TUJUAN LATIHAN – Ubah semua baris data di bawah ini menjadi daftar bernomor dan lewati baris yang kosong.

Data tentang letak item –
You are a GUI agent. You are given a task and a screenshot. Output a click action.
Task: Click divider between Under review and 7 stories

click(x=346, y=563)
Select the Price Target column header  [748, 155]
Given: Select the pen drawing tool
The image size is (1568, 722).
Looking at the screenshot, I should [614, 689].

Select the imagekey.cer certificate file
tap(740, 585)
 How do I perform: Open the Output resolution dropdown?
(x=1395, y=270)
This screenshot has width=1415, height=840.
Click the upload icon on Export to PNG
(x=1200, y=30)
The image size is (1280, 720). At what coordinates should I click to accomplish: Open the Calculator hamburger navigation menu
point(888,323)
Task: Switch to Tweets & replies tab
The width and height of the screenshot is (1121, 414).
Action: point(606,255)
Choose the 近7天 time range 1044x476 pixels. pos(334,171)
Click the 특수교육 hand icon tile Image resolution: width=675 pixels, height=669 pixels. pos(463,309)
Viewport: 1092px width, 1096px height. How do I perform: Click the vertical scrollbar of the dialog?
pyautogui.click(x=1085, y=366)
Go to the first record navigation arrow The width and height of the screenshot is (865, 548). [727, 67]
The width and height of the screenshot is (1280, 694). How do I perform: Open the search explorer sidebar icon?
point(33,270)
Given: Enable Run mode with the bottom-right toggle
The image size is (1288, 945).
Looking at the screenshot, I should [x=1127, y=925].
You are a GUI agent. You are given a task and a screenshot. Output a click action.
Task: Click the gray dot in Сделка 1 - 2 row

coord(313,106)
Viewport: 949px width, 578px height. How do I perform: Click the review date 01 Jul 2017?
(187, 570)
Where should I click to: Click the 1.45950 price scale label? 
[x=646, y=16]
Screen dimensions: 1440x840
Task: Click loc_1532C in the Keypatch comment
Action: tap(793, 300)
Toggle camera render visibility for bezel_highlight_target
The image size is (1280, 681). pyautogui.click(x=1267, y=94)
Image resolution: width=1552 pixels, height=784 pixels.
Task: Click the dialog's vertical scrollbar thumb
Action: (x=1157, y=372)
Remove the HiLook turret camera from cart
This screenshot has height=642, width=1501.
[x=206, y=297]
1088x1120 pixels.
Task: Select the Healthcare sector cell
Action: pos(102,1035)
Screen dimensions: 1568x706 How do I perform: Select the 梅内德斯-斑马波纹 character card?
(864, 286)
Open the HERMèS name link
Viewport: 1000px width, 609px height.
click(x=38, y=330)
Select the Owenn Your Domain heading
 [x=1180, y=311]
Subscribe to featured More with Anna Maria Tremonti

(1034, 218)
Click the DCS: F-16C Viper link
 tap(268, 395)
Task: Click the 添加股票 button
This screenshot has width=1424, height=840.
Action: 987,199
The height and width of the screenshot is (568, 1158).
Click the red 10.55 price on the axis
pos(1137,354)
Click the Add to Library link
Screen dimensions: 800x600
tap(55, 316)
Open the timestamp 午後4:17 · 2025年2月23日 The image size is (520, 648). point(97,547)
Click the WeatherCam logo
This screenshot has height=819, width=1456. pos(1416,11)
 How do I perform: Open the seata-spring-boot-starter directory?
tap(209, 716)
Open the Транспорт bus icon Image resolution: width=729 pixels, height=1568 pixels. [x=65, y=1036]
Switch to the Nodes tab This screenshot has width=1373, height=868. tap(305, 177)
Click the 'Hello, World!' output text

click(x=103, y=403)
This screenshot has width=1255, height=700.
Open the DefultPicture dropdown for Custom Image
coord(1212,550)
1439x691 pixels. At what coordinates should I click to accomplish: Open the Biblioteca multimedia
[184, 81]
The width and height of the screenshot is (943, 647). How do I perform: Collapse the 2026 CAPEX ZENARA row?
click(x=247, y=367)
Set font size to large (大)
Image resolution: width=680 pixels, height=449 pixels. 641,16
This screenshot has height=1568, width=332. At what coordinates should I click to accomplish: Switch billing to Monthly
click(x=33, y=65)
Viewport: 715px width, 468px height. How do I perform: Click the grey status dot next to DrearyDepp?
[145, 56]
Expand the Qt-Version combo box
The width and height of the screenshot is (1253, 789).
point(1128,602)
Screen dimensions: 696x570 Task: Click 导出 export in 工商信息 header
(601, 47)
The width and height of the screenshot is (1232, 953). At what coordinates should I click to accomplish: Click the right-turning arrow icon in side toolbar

JAWABAN AKHIR –
1. You are a GUI agent. You are given a task and a screenshot. Output a click action.
2. Task: Click divider between Under review and 7 stories
3. click(x=346, y=563)
4. Select the Price Target column header  [748, 155]
5. Given: Select the pen drawing tool
6. The image size is (1568, 722).
7. Looking at the screenshot, I should [614, 689].
8. Select the imagekey.cer certificate file
9. tap(740, 585)
10.  How do I perform: Open the Output resolution dropdown?
11. (x=1395, y=270)
12. This screenshot has width=1415, height=840.
13. Click the upload icon on Export to PNG
14. (x=1200, y=30)
15. The image size is (1280, 720). At what coordinates should I click to accomplish: Open the Calculator hamburger navigation menu
16. point(888,323)
17. Task: Switch to Tweets & replies tab
18. The width and height of the screenshot is (1121, 414).
19. Action: point(606,255)
20. Choose the 近7天 time range 1044x476 pixels. pos(334,171)
21. Click the 특수교육 hand icon tile Image resolution: width=675 pixels, height=669 pixels. pos(463,309)
22. Viewport: 1092px width, 1096px height. How do I perform: Click the vertical scrollbar of the dialog?
23. pyautogui.click(x=1085, y=366)
24. Go to the first record navigation arrow The width and height of the screenshot is (865, 548). [727, 67]
25. The width and height of the screenshot is (1280, 694). How do I perform: Open the search explorer sidebar icon?
26. point(33,270)
27. Given: Enable Run mode with the bottom-right toggle
28. The image size is (1288, 945).
29. Looking at the screenshot, I should [x=1127, y=925].
30. You are a GUI agent. You are given a task and a screenshot. Output a click action.
31. Task: Click the gray dot in Сделка 1 - 2 row
32. coord(313,106)
33. Viewport: 949px width, 578px height. How do I perform: Click the review date 01 Jul 2017?
34. (187, 570)
35. Where should I click to: Click the 1.45950 price scale label? 
36. [x=646, y=16]
37. Screen dimensions: 1440x840
38. Task: Click loc_1532C in the Keypatch comment
39. Action: tap(793, 300)
40. Toggle camera render visibility for bezel_highlight_target
41. The image size is (1280, 681). pyautogui.click(x=1267, y=94)
42. Image resolution: width=1552 pixels, height=784 pixels.
43. Task: Click the dialog's vertical scrollbar thumb
44. Action: (x=1157, y=372)
45. Remove the HiLook turret camera from cart
46. This screenshot has height=642, width=1501.
47. [x=206, y=297]
48. 1088x1120 pixels.
49. Task: Select the Healthcare sector cell
50. Action: pos(102,1035)
51. Screen dimensions: 1568x706 How do I perform: Select the 梅内德斯-斑马波纹 character card?
52. (864, 286)
53. Open the HERMèS name link
54. Viewport: 1000px width, 609px height.
55. click(x=38, y=330)
56. Select the Owenn Your Domain heading
57.  [x=1180, y=311]
58. Subscribe to featured More with Anna Maria Tremonti
59. (1034, 218)
60. Click the DCS: F-16C Viper link
61.  tap(268, 395)
62. Task: Click the 添加股票 button
63. This screenshot has width=1424, height=840.
64. Action: 987,199
65. The height and width of the screenshot is (568, 1158).
66. Click the red 10.55 price on the axis
67. pos(1137,354)
68. Click the Add to Library link
69. Screen dimensions: 800x600
70. tap(55, 316)
71. Open the timestamp 午後4:17 · 2025年2月23日 The image size is (520, 648). point(97,547)
72. Click the WeatherCam logo
73. This screenshot has height=819, width=1456. pos(1416,11)
74.  How do I perform: Open the seata-spring-boot-starter directory?
75. tap(209, 716)
76. Open the Транспорт bus icon Image resolution: width=729 pixels, height=1568 pixels. [x=65, y=1036]
77. Switch to the Nodes tab This screenshot has width=1373, height=868. tap(305, 177)
78. Click the 'Hello, World!' output text
79. click(x=103, y=403)
80. This screenshot has width=1255, height=700.
81. Open the DefultPicture dropdown for Custom Image
82. coord(1212,550)
83. 1439x691 pixels. At what coordinates should I click to accomplish: Open the Biblioteca multimedia
84. [184, 81]
85. The width and height of the screenshot is (943, 647). How do I perform: Collapse the 2026 CAPEX ZENARA row?
86. click(x=247, y=367)
87. Set font size to large (大)
88. Image resolution: width=680 pixels, height=449 pixels. 641,16
89. This screenshot has height=1568, width=332. At what coordinates should I click to accomplish: Switch billing to Monthly
90. click(x=33, y=65)
91. Viewport: 715px width, 468px height. How do I perform: Click the grey status dot next to DrearyDepp?
92. [145, 56]
93. Expand the Qt-Version combo box
94. The width and height of the screenshot is (1253, 789).
95. point(1128,602)
96. Screen dimensions: 696x570 Task: Click 导出 export in 工商信息 header
97. (601, 47)
98. The width and height of the screenshot is (1232, 953). At what coordinates should I click to accomplish: Click the right-turning arrow icon in side toolbar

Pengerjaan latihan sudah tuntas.